Para tratar de temas tão sensíveis, a escritora admite que precisa se desvencilhar da autocensura na primeira etapa da criação. Quando começa a rascunhar as primeiras páginas, ela se lembra das guerras, notícias sobre relações abusivas, entre outros crimes, que passam às vezes despercebidos na rotina turbulenta das pessoas. “Lidamos com uma banalização da violência muito forte, mas quando a gente recorta isso parece que jogamos um holofote, o que a literatura faz muito bem, porque cria oportunidades para conversar sobre isso”, ressalta Carla.


O perdão que dividiu a opinião de leitores


Em Tudo é Rio, romance de estreia de Carla Madeira, a história acompanha o encontro de três personagens marcados por violências diferentes, mas igualmente devastadoras. Dalva e Venâncio vivem um casamento atravessado por amor intenso, mas cercado por ciúmes e possessividade. Quando a dor chega cedo demais, Venâncio, consumido pela culpa, tenta sobreviver ao próprio desespero, enquanto Dalva busca reconstruir a própria existência. Nesse caminho surge Lucy, uma prostituta que simboliza desejo, mas que também carrega traços de abandono e solidão.

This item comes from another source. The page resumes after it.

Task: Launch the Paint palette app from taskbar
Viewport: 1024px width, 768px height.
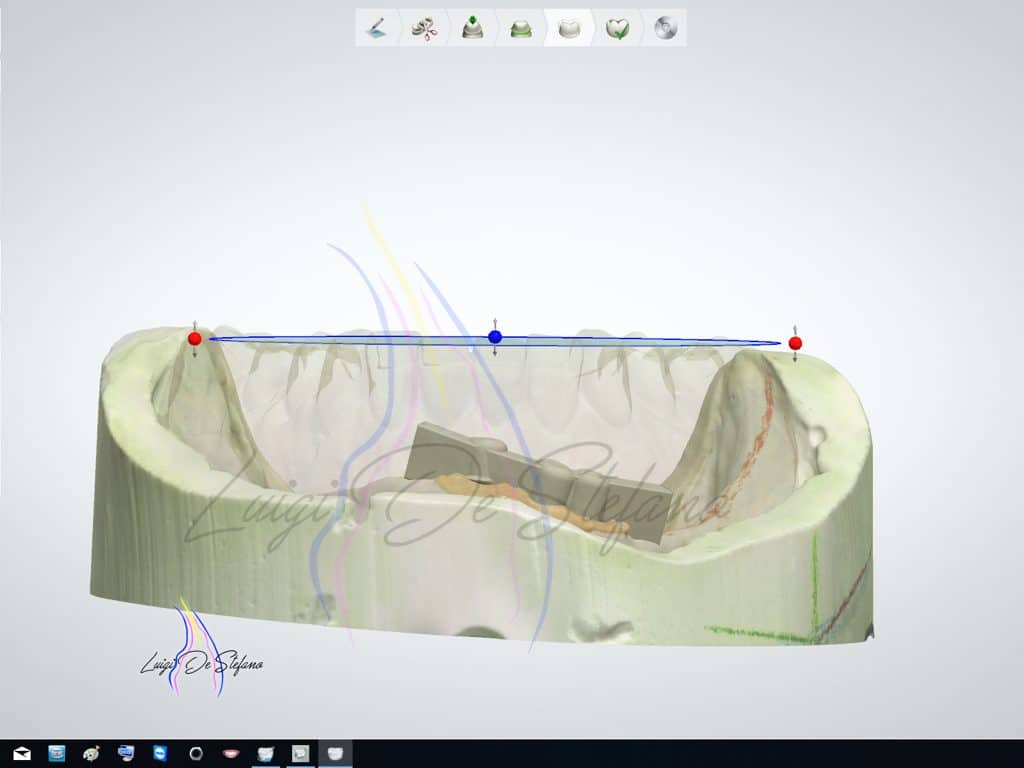Action: 91,753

Tenso e profundamente humano, o enredo segue para um desfecho aberto que sugere um gesto de perdão do próprio Venâncio diante das brutalidades que cometeu. Para alguns leitores, trata-se de um ato simbólico, uma tentativa de romper ciclos de violência. Com o sucesso do livro, porém, surgiram críticas que interpretaram esse final como uma possível romantização de um relacionamento abusivo.

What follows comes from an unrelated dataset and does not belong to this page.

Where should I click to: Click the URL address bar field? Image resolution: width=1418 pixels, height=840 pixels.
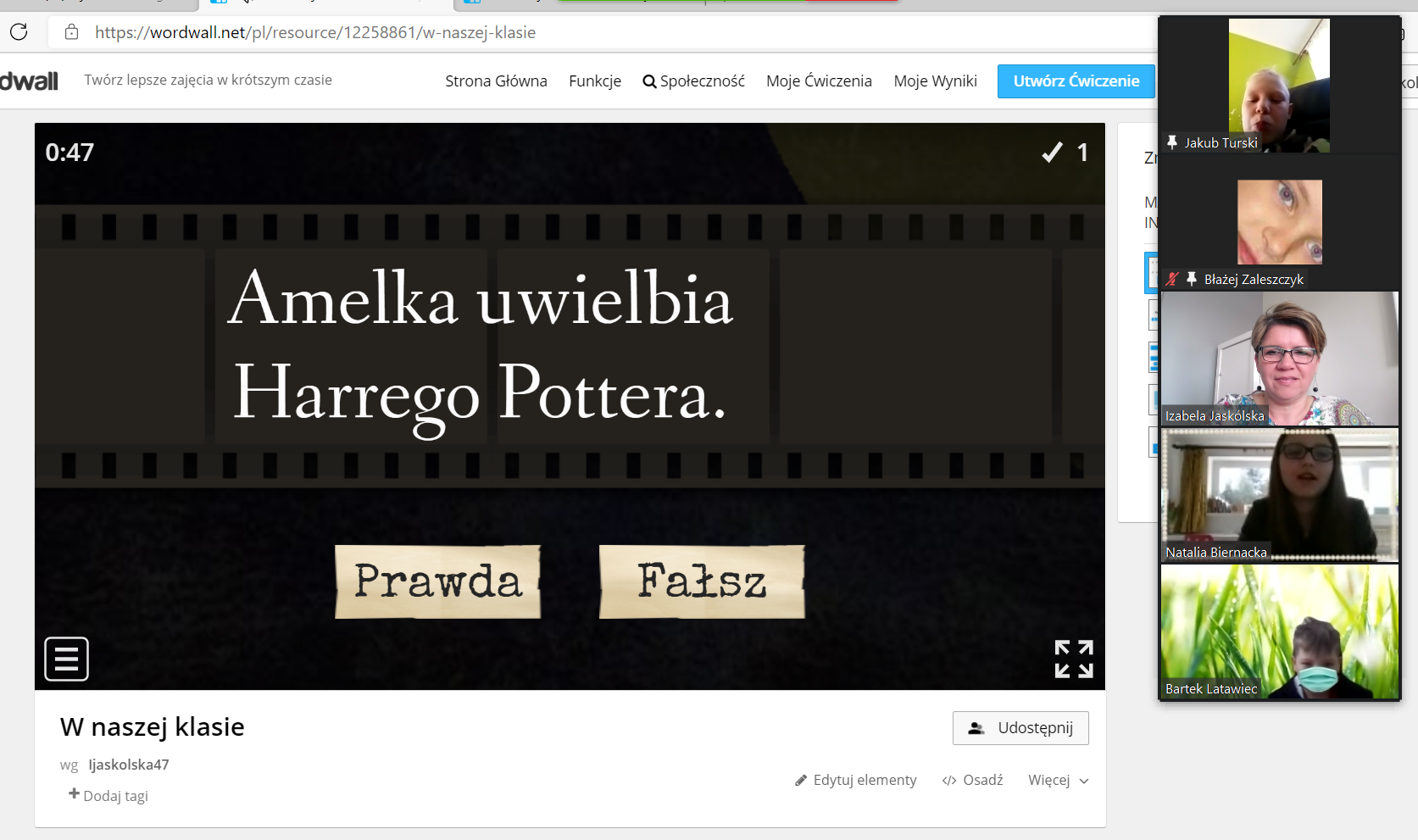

Carla explica que muitos leitores confundem perdão com esquecimento, como se o gesto significasse “colocar uma pedra em cima” da violência e seguir em frente como se nada tivesse acontecido. Mas, para ela, “o perdão de Venâncio não é sobre impunidade”, mas sobre autonomia e rompimento do ciclo de agressão.


“Se você é agredida, não perdoa e fica com ódio, todos os dias, de certa maneira, aquela agressão vai se repetir e quem passa a comandar a sua vida é o agressor. Ao passo que, se você perdoa, você sai da mão do agressor. Você não precisa continuar casada com ele, não precisa nada. Perdoar não significa que o sujeito não vai ser punido”, enfatizou.


Um olhar para o futuro


Durante o bate-papo no Entre Aspas, Carla adiantou que o tema do perdão voltará a ser discutido em seu próximo livro. A trama parte de uma situação extrema em que uma mãe denuncia o próprio filho. Essa escolha, segundo ela, abre espaço para discutir a repetição social da violência e os limites de uma lógica baseada apenas na punição individual. 


“A gente vive numa engrenagem que produz violência. Você pune um, mas vem outro. Põe três na cadeia, aparecem quatro. Só esse mecanismo não é suficiente para desarmar a violência”, conclui.